Apparently the first major problem with this recipe was the smell. I don’t remember this specifically, but I can believe it. Even the nice Jell-O recipes can make the fridge smell a little funky. According to my notes, it “[made] the fridge smell like someone spilled a bottle of stout and didn’t clean it up”. I do like stout, but for drinking, not as an air freshener. Of course, the real culprit here was the brandy, which is something I don’t really like anyway, but the combination of brandy, coffee, and lemon Jell-O just doesn’t work well.
Since I’m at least a somewhat nice person, I let Bryan have the smaller dish of Topaz Parfait and took the tall one for myself. I finished it off, but only because Bryan said I couldn’t and I’m a sucker for a thrown-down gauntlet. It seems the aftertaste was quite something, and called for a palate cleanser of miniature marshmallows. We gave it three nasties, which puts it on the same level as Winter Fruit Mold (a/k/a Jell-O Fruitcake), Salmon Dill Mousse and Spanish Tuna Salad.
The thing about this recipe, and a couple of others, is that it made me want to do a proper coffee jelly, and I keep meaning to do it but haven’t gotten around to it yet. What I’d really like to do is a jelly version of Thai iced coffee, which I think would be really good, but I haven’t been able to find a satisfactory recipe for Thai coffee. I’d like to make it replicating the sweetened condensed milk that floats on top of the coffee at first and slowly swirls down into the coffee, combining with it in a sort of Brownian motion that’s intriguing to watch if you can resist drinking the coffee long enough.
A few months ago, after hunting around a bit at our local H-Mart, I found something called “instant Thai coffee drink” that I thought might be just the ticket, but it turned out to be instant coffee with sugar and, I’m guessing, powdered non-dairy creamer. (I’m enjoying some right now in my “Alien Caffeine Espresso Bar” souvenir mug from the UFO Museum in Roswell, New Mexico.) Back to the drawing board, I guess.
So we’ve got some new recipes coming up for the next couple of weeks, and then I’m going to be taking a weekend off to participate in the Ladies Rock Camp Boston fundraiser for the Girls Rock Campaign Boston.

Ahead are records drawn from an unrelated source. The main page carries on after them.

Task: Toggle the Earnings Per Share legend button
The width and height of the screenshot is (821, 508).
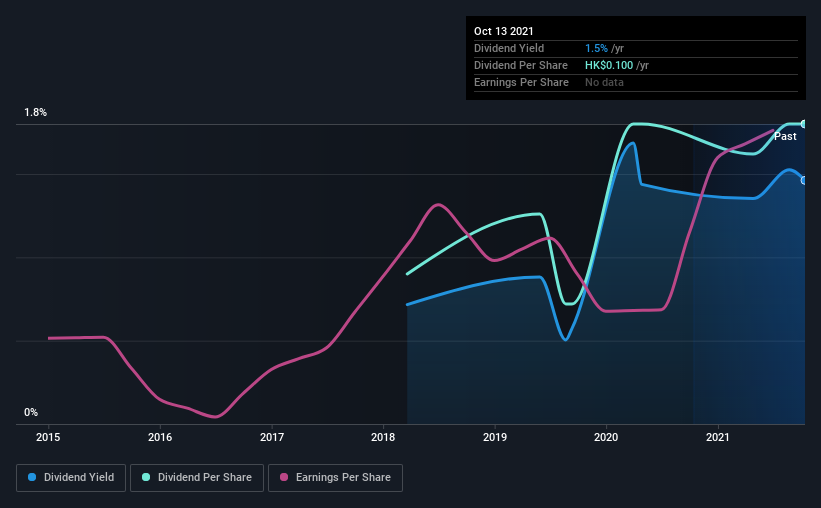Action: 335,478
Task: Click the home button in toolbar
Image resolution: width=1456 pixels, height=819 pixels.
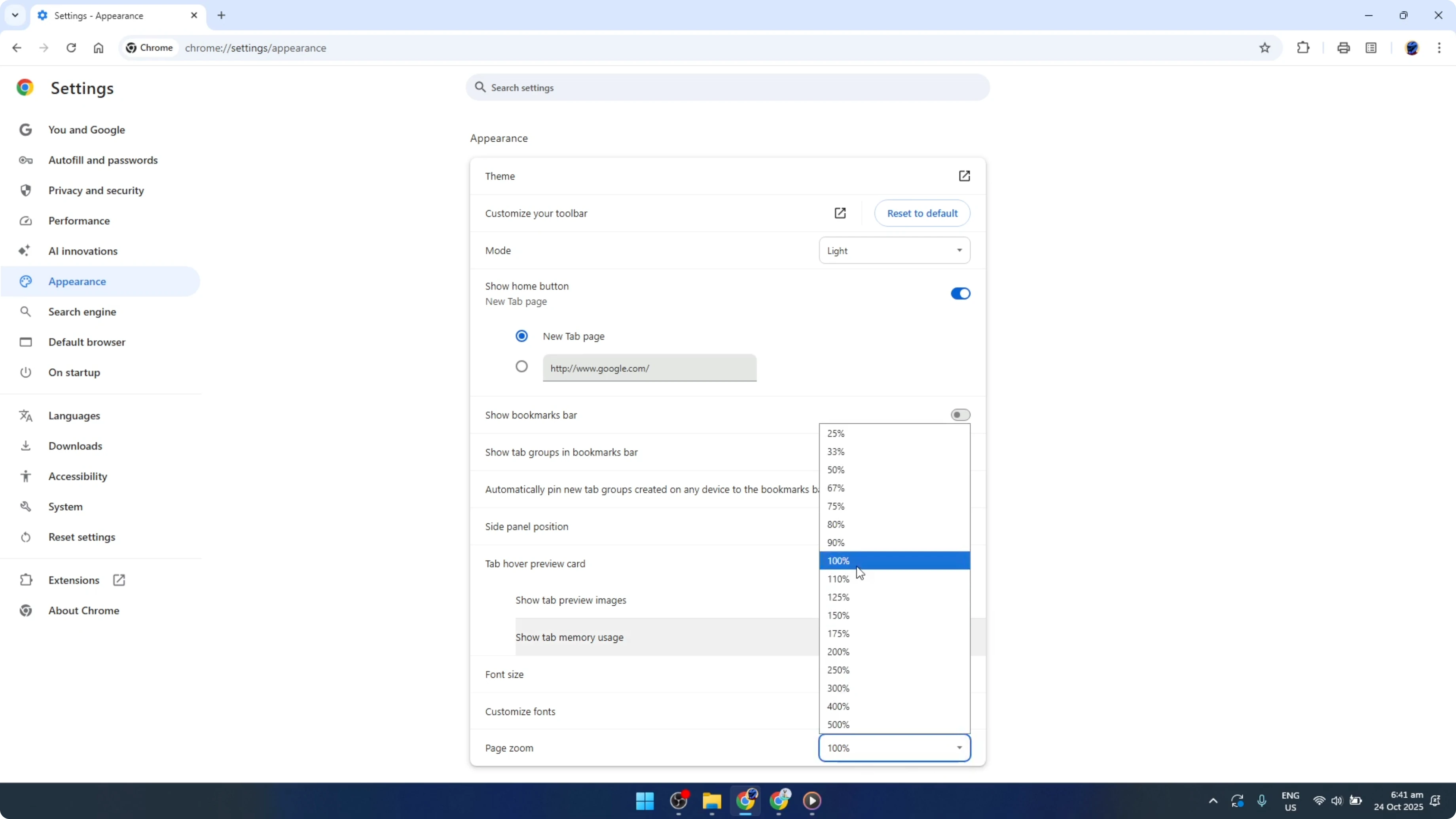Action: point(99,48)
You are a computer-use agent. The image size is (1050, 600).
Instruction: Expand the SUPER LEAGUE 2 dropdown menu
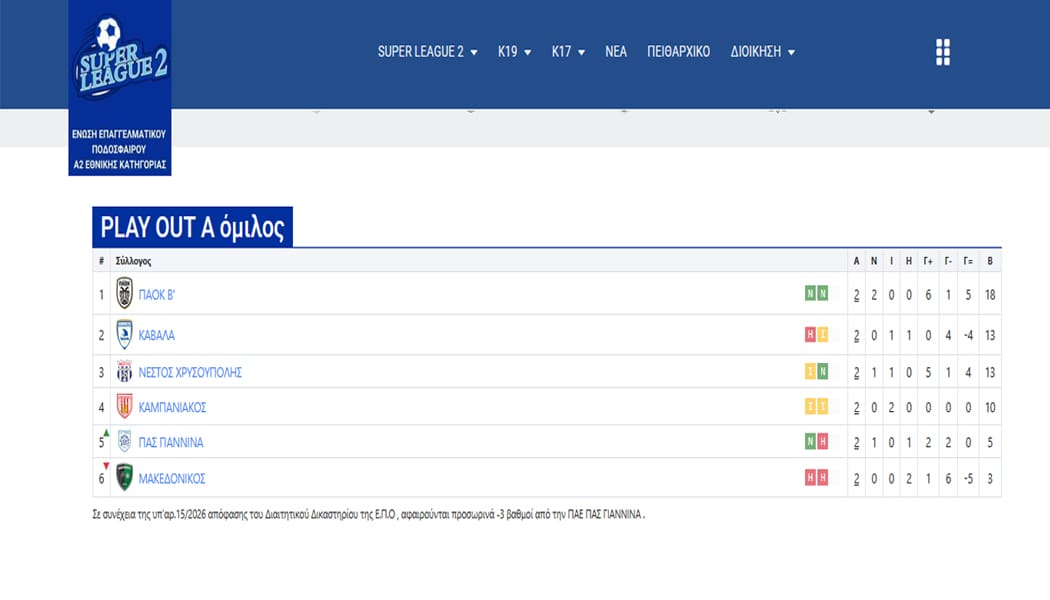pos(427,52)
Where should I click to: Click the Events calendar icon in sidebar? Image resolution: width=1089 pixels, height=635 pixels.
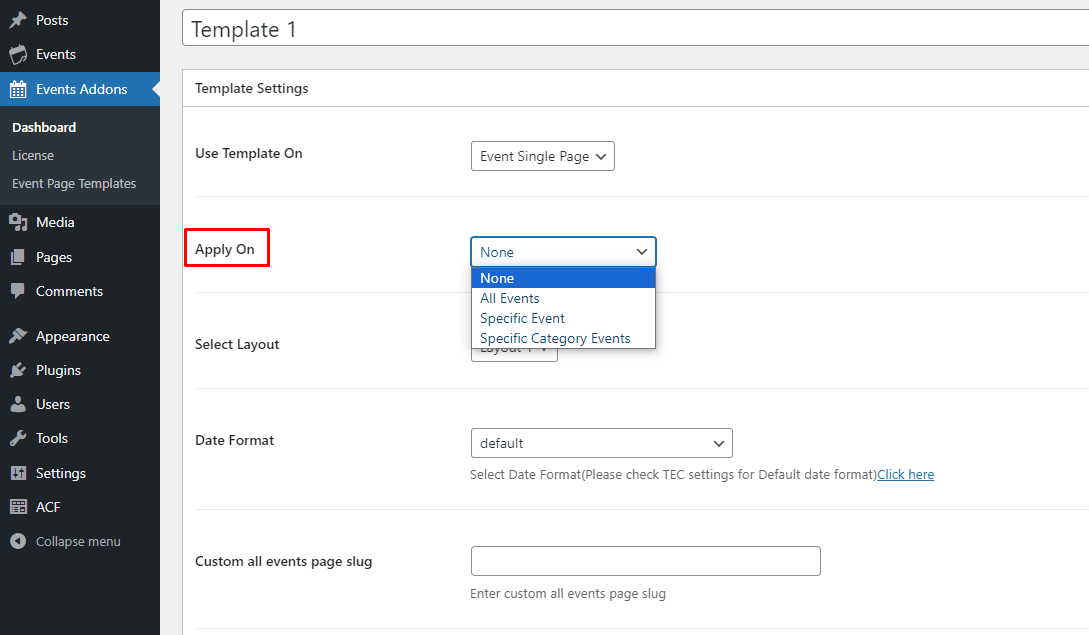coord(18,54)
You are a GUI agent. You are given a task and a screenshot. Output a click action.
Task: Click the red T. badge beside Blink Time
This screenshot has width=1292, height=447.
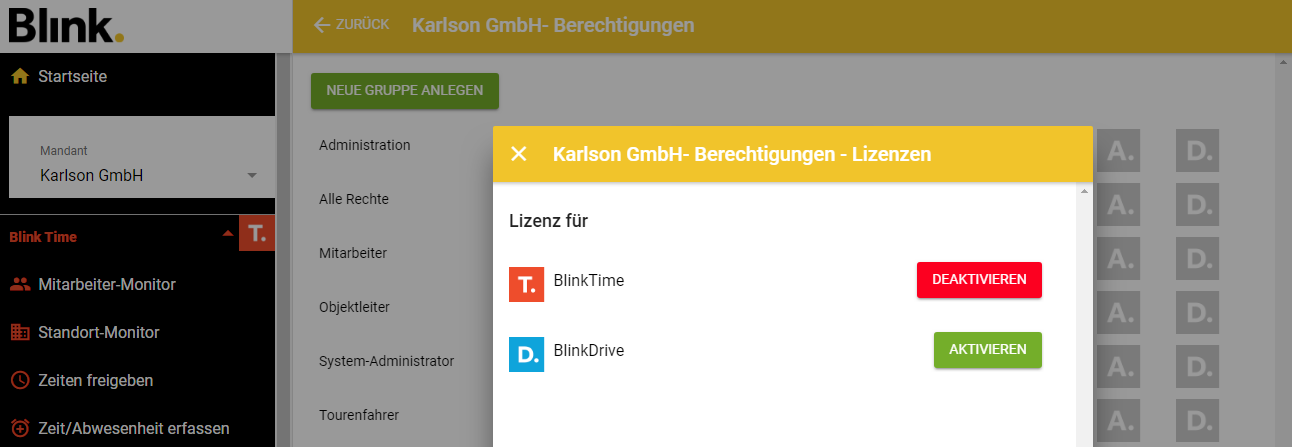click(257, 235)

It’s basically a weekend-long rock bootcamp culminating in a showcase, possibly at a very cool local club – and I won’t lie, I’m nervous as hell about it. I’ve scarcely picked up a guitar in years, but probably someone will stick an open-tuned guitar in my hands and tell me where on the fretboard I should be holding down all the strings with my index finger to play a song. I’ve heard some distortion pedal lessons might be involved. I guess if worse comes to worst they can always take me off of guitar and put me on cowbell.
I need to start getting into a more musical mindset. Maybe I should be listening to more Chuck Berry… (R.I.P.)
And while I’m R.I.P.ing, I really should say a few words about Robert Osborne. He was a writer and film historian, best known to me and many others as the host of the Turner Classic Movies cable channel (which is, in my not-so-humble opinion, one of the few worthwhile channels left on cable, thanks largely to Osborne). Before discovering TCM I had loved classic film, but Robert Osborne always had something to say that added to my appreciation. The breadth and depth of his knowledge about film were enormous, as was his enthusiasm, and he was generous with both in his work at TCM. He was also warm and kind, and, judging by the tribute programming they’ve been running on TCM this weekend, beloved by everyone who met him. He was the best of good eggs, and we were fortunate to have him share the planet with us. He died on March 6, and my heart goes out to the many, many people who share my sorrow.